Yaoundé : Quand la circulation devient un casse-tête
Avec les bouchons visibles en ville ces derniers jours, la ponctualité n'est pas garantie.
14.10.08 Par Adrien NENGWE
" L'heure est grave! Nous avons fait près de deux heures en taxi entre le carrefour Manguiers et Texaco Omnisports. Avec la rentrée, on va devoir marcher", s'émeut un jeune homme rencontré ce week-end à la brigade de gendarmerie de Ngousso. En face de ladite brigade, les faits parlent d'eux-mêmes. Au moins cinq rangées de voitures essaient de se frayer un chemin sur la chaussée qui s'est étendue jusqu'aux trottoirs. Les véhicules paraissent agglutinés et se frottent presque. Ils avancent d'environ un mètre chaque vingtaine de minutes. Un peu plus loin, au lieu dit Mobil Omnisports, les conducteurs sortent de leur véhicule et essaient de réguler la circulation comme ils peuvent.
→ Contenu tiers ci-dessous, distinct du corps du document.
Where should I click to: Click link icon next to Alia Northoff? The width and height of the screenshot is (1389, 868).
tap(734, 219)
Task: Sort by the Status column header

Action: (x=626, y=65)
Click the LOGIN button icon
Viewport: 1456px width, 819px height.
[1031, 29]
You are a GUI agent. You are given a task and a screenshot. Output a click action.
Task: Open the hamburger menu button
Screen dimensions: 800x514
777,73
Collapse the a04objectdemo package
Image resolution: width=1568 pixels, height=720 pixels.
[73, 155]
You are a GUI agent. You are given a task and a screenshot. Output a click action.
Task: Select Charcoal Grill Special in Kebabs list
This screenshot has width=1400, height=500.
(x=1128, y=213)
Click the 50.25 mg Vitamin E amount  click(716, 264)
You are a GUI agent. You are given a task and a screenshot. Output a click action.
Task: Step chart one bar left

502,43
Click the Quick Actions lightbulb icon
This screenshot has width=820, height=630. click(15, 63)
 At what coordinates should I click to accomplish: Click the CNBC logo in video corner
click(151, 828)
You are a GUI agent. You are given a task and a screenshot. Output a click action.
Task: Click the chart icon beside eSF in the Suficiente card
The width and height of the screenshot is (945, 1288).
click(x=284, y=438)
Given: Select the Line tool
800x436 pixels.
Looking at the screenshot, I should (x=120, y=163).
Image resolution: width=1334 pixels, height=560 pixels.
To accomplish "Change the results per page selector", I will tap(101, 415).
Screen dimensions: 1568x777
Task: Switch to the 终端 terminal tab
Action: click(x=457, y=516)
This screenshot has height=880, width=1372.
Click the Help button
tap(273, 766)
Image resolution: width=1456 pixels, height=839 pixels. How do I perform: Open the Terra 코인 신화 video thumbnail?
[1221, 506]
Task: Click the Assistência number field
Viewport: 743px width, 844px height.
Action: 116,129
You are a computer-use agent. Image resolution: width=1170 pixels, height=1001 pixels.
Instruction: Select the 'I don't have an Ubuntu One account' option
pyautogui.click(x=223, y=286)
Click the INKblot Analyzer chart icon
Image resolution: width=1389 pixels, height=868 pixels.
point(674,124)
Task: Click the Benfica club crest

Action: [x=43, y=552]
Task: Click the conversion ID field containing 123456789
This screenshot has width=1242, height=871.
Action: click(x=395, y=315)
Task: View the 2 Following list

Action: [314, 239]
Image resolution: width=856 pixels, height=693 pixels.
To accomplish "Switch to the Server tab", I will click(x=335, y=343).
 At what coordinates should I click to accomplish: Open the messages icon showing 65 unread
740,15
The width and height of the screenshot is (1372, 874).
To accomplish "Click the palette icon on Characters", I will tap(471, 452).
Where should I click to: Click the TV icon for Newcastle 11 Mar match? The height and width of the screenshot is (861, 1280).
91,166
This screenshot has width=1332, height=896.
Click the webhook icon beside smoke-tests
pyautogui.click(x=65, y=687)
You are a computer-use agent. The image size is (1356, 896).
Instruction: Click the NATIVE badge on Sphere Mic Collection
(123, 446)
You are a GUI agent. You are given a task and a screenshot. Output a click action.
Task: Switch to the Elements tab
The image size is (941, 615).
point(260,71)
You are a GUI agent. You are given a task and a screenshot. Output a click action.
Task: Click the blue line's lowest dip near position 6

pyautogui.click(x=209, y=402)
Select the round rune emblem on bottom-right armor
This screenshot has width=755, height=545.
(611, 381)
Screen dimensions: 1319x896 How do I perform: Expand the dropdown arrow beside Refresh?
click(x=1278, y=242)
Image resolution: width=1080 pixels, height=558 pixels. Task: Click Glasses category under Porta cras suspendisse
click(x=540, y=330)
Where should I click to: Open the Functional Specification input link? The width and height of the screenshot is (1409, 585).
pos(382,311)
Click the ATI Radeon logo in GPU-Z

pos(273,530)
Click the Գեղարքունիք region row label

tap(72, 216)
Ça fait plus d'une heure qu'ils n'ont pas avancé d'un pouce. Les routes parallèles dans les quartiers sont aussi envahies et bloquées. C'est finalement, vers 22 heures, que l'on assiste à un retour progressif à la normale. Depuis quelques jours, les bouchons ont repris de plus belle à Yaoundé. En cause, les chantiers bien sûr, mais aussi le retour des vacanciers. Et l'année scolaire qui a véritablement démarré ne fait qu'aggraver les choses.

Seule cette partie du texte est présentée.